DATA FOR THIS EXERCISE START

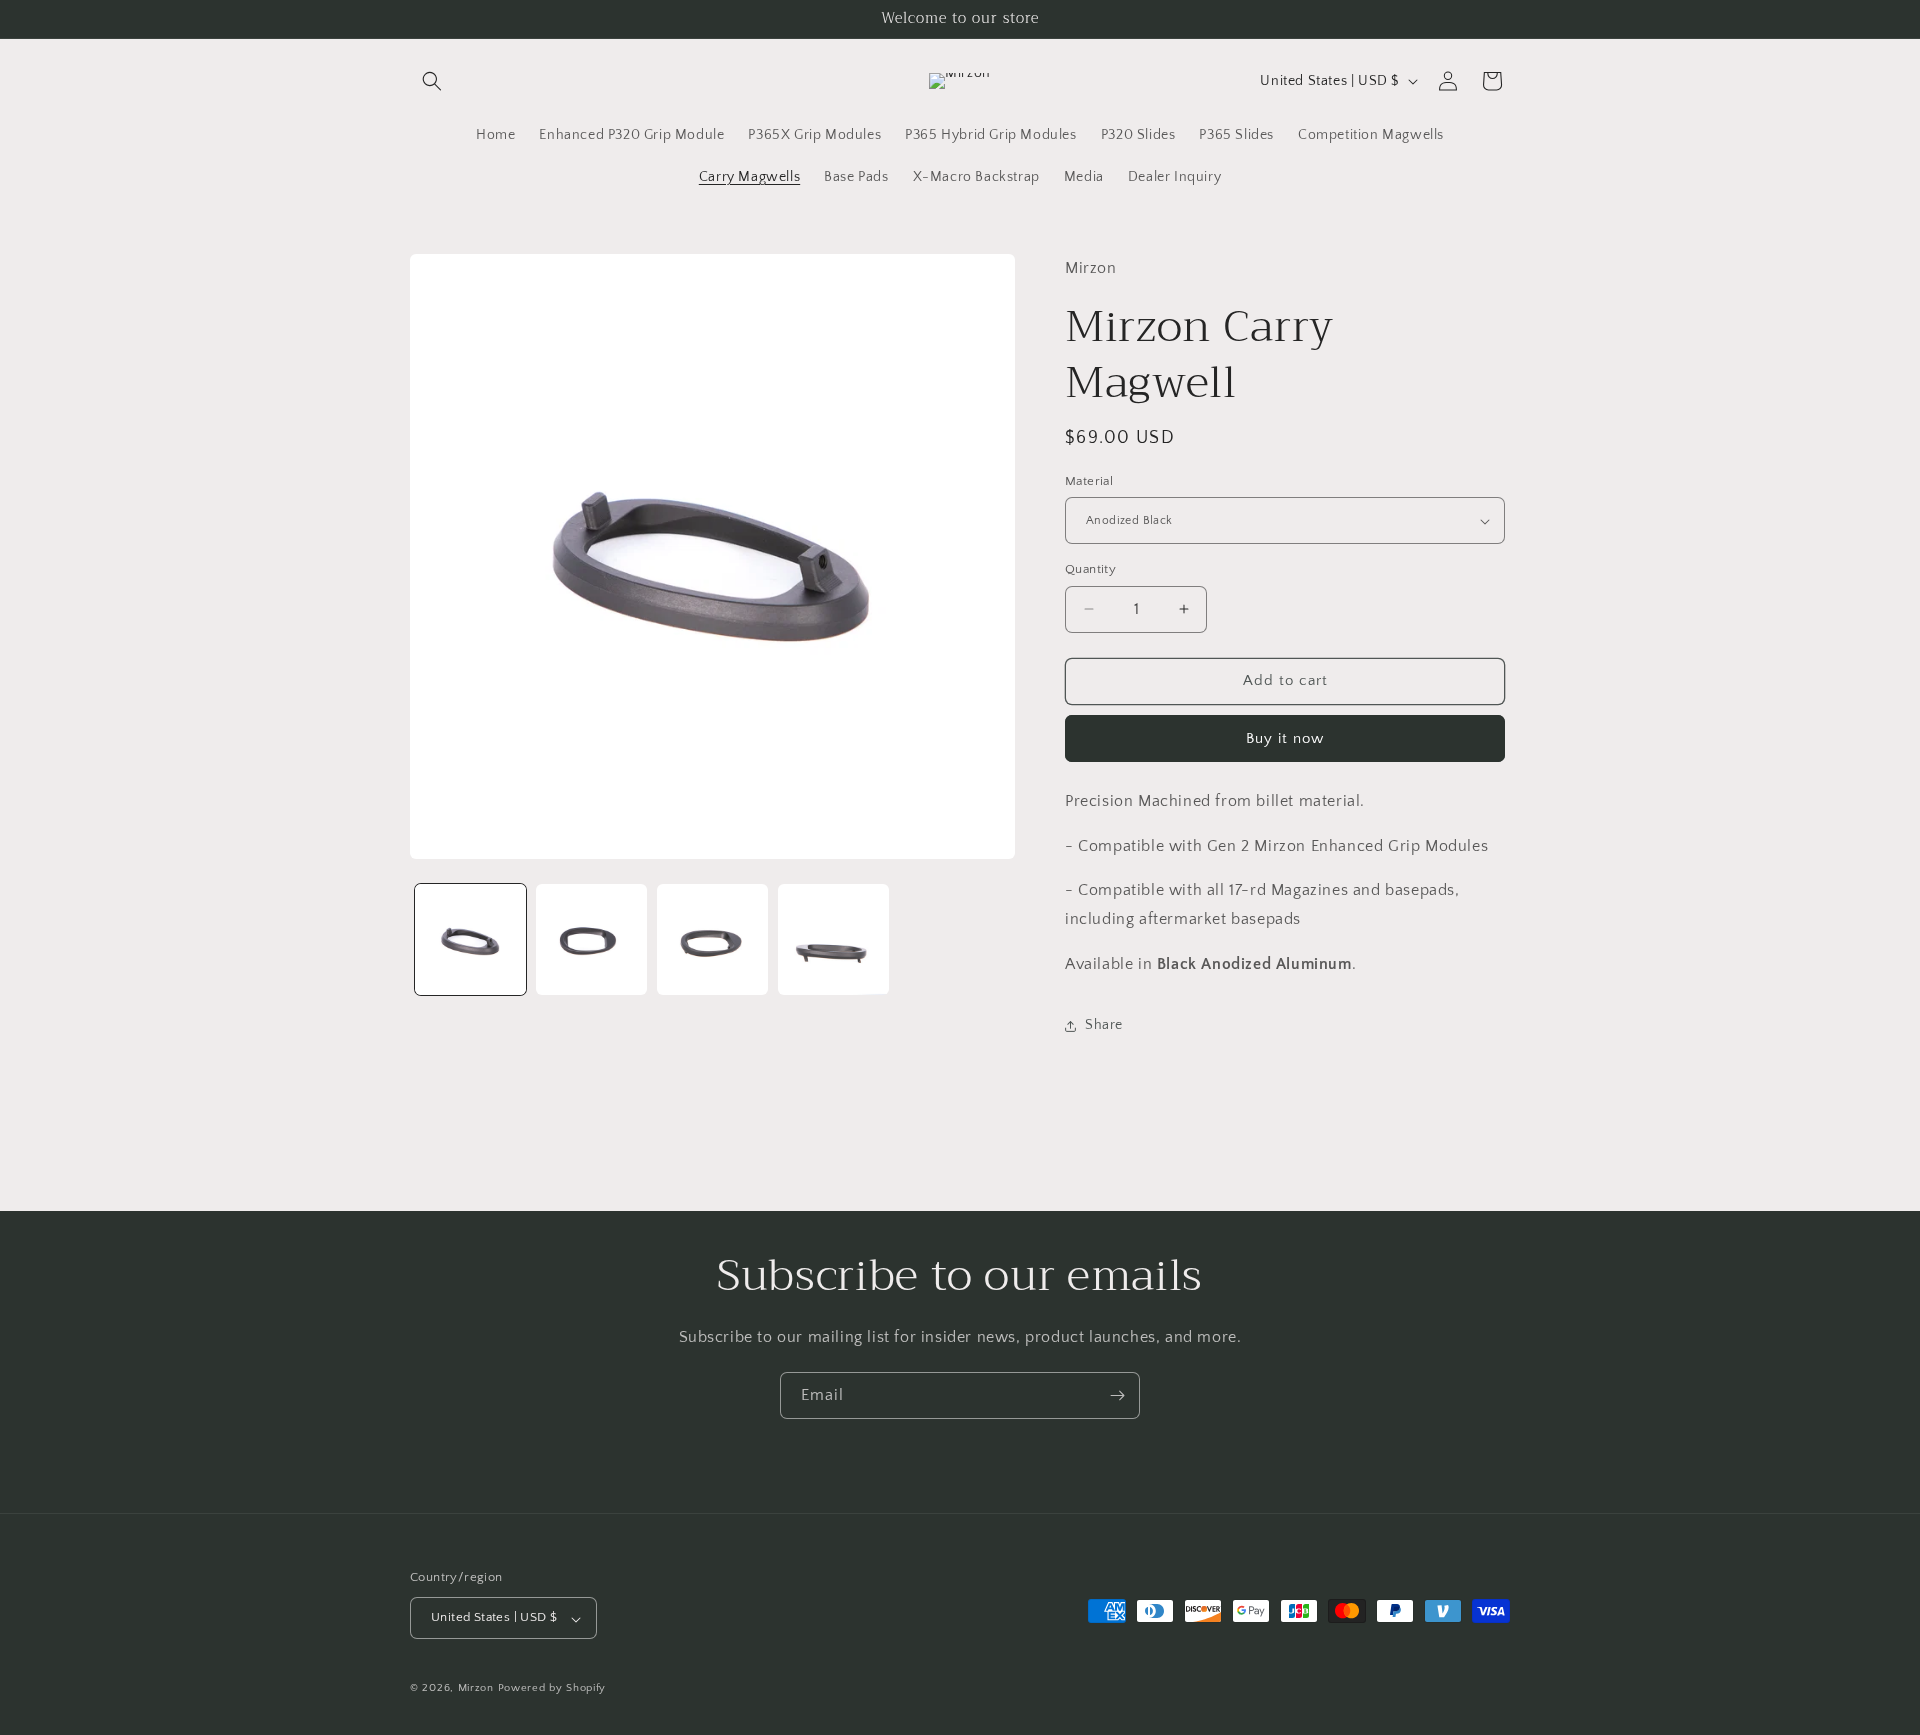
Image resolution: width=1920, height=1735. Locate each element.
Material (1089, 481)
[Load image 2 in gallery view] (591, 939)
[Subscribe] (1117, 1395)
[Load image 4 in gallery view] (833, 939)
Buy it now (1285, 738)
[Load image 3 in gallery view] (712, 939)
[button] (432, 81)
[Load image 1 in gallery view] (470, 939)
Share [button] (1104, 1025)
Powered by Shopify (552, 1689)
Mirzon (476, 1689)
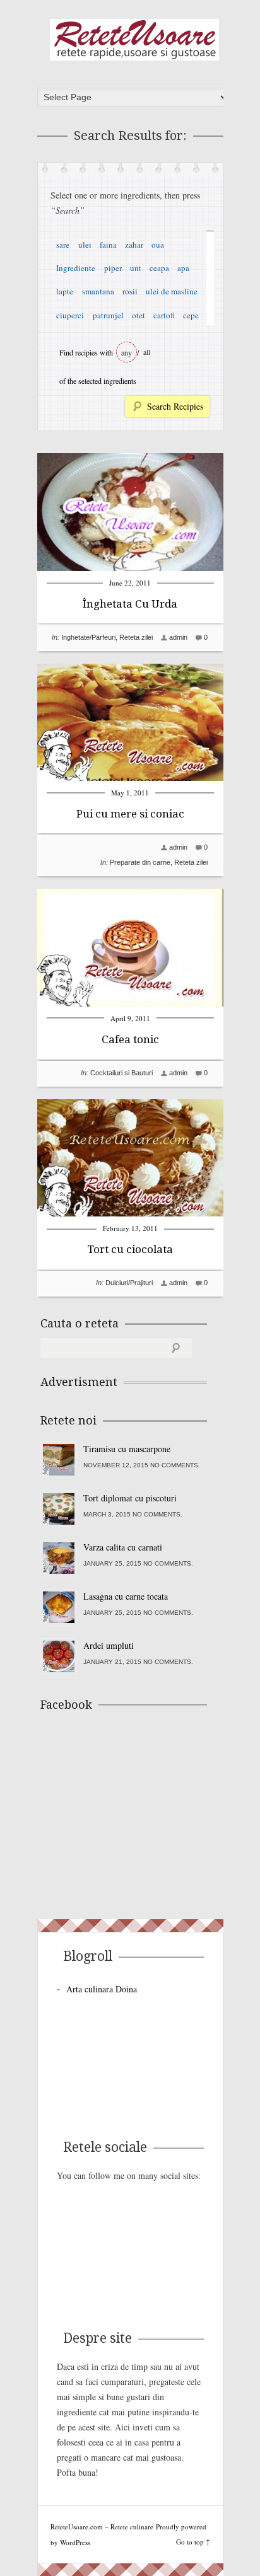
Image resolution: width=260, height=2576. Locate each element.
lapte (64, 291)
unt (135, 268)
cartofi (164, 315)
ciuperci (70, 315)
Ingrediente (75, 268)
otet (138, 315)
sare (62, 244)
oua (157, 244)
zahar (134, 244)
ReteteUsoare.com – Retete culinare (134, 40)
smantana (98, 291)
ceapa (159, 268)
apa (183, 268)
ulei (85, 244)
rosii (130, 291)
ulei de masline (172, 291)
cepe (191, 315)
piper (113, 268)
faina (108, 244)
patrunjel (108, 315)
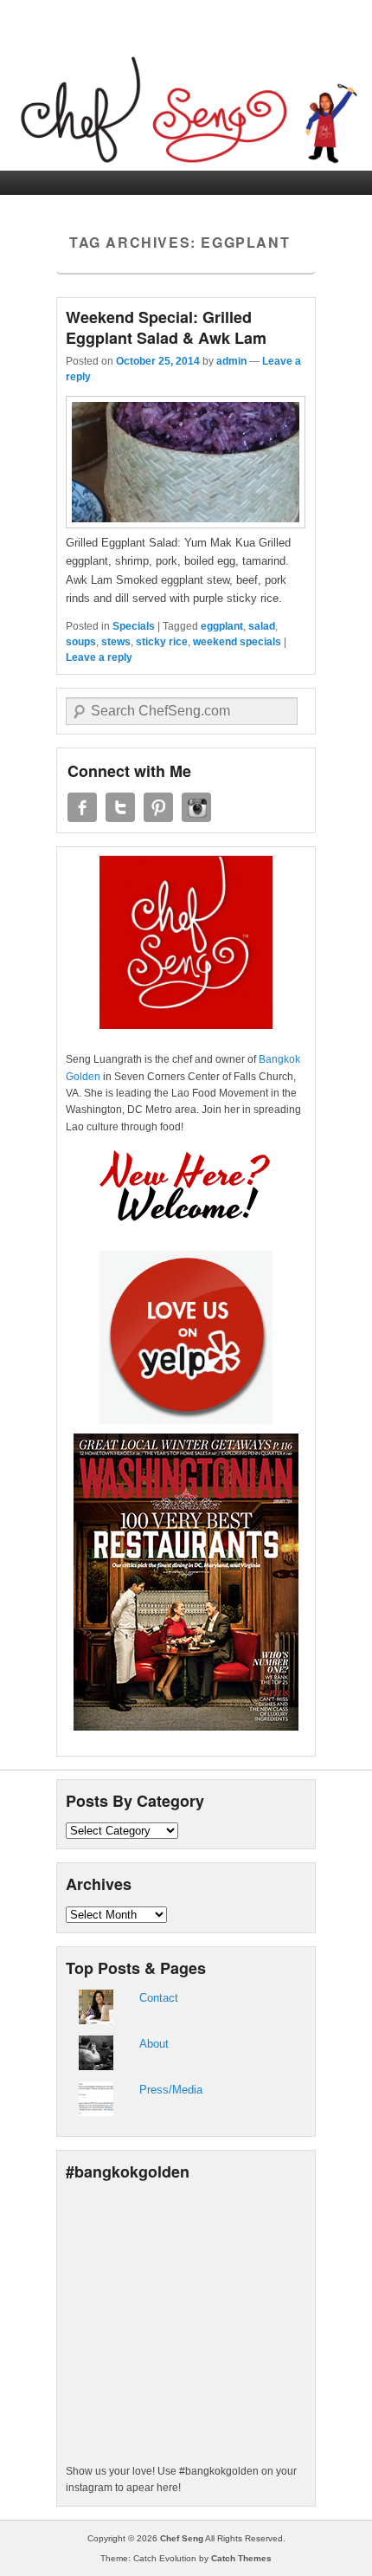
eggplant (222, 626)
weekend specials (237, 642)
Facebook (82, 807)
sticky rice (162, 642)
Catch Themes (241, 2558)
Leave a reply (99, 657)
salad (261, 626)
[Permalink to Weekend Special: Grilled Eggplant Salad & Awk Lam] (185, 524)
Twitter (120, 807)
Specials (133, 626)
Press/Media (170, 2089)
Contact (158, 1997)
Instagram (196, 807)
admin (231, 361)
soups (81, 642)
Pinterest (158, 807)
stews (116, 642)
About (154, 2043)
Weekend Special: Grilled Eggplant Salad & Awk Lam (166, 327)
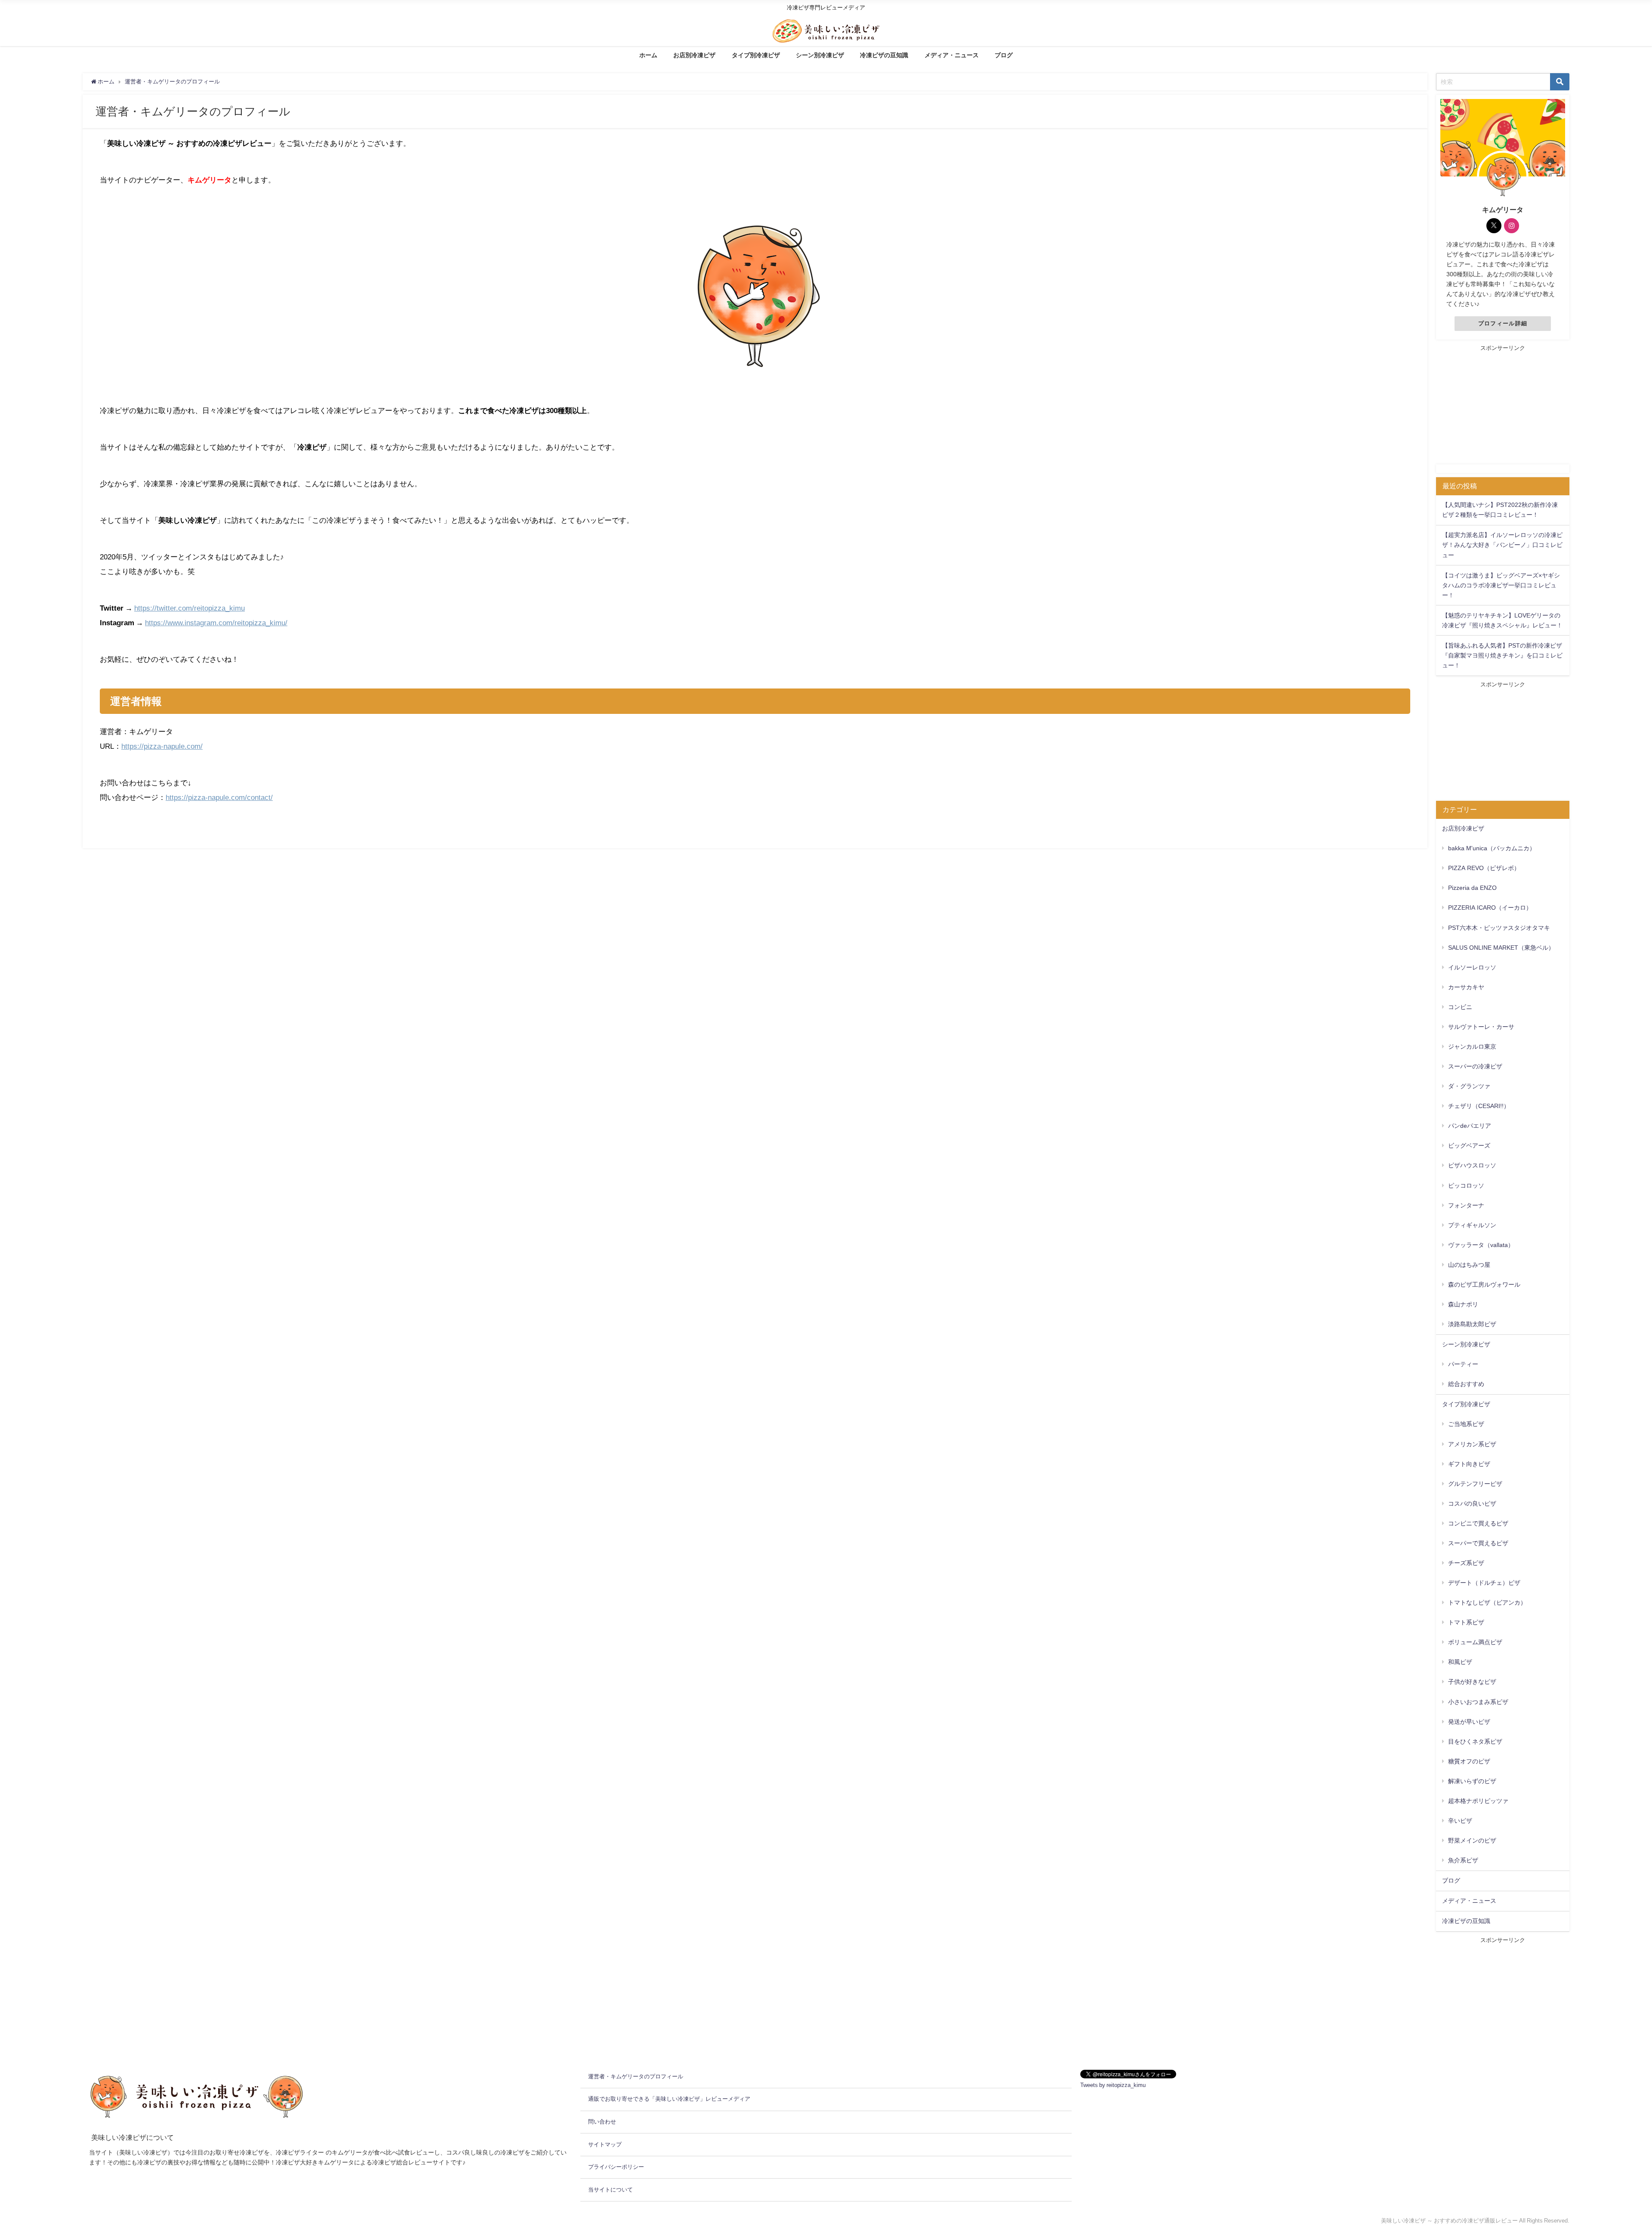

DATA FOR THIS EXERCISE END

ABOUT THIS TASK ->
With all pictures left out, please transcribe exactly the lines from the start of the material through the line with "About (154, 2043)".

SOLUTION FOR THIS TASK ->
Image resolution: width=1920, height=1735. Locate each element.
Material (1089, 481)
[Load image 2 in gallery view] (591, 939)
[Subscribe] (1117, 1395)
[Load image 4 in gallery view] (833, 939)
Buy it now (1285, 738)
[Load image 3 in gallery view] (712, 939)
[button] (432, 81)
[Load image 1 in gallery view] (470, 939)
Share [button] (1104, 1025)
Powered by Shopify (552, 1689)
Mirzon (476, 1689)
Image resolution: width=260, height=2576. Locate each element.
lapte (64, 291)
unt (135, 268)
cartofi (164, 315)
ciuperci (70, 315)
Ingrediente (75, 268)
otet (138, 315)
sare (62, 244)
oua (157, 244)
zahar (134, 244)
ReteteUsoare.com – Retete culinare (134, 40)
smantana (98, 291)
ceapa (159, 268)
apa (183, 268)
ulei (85, 244)
rosii (130, 291)
ulei de masline (172, 291)
cepe (191, 315)
piper (113, 268)
faina (108, 244)
patrunjel (108, 315)
eggplant (222, 626)
weekend specials (237, 642)
Facebook (82, 807)
sticky rice (162, 642)
Catch Themes (241, 2558)
Leave a reply (99, 657)
salad (261, 626)
[Permalink to Weekend Special: Grilled Eggplant Salad & Awk Lam] (185, 524)
Twitter (120, 807)
Specials (133, 626)
Press/Media (170, 2089)
Contact (158, 1997)
Instagram (196, 807)
admin (231, 361)
soups (81, 642)
Pinterest (158, 807)
stews (116, 642)
About (154, 2043)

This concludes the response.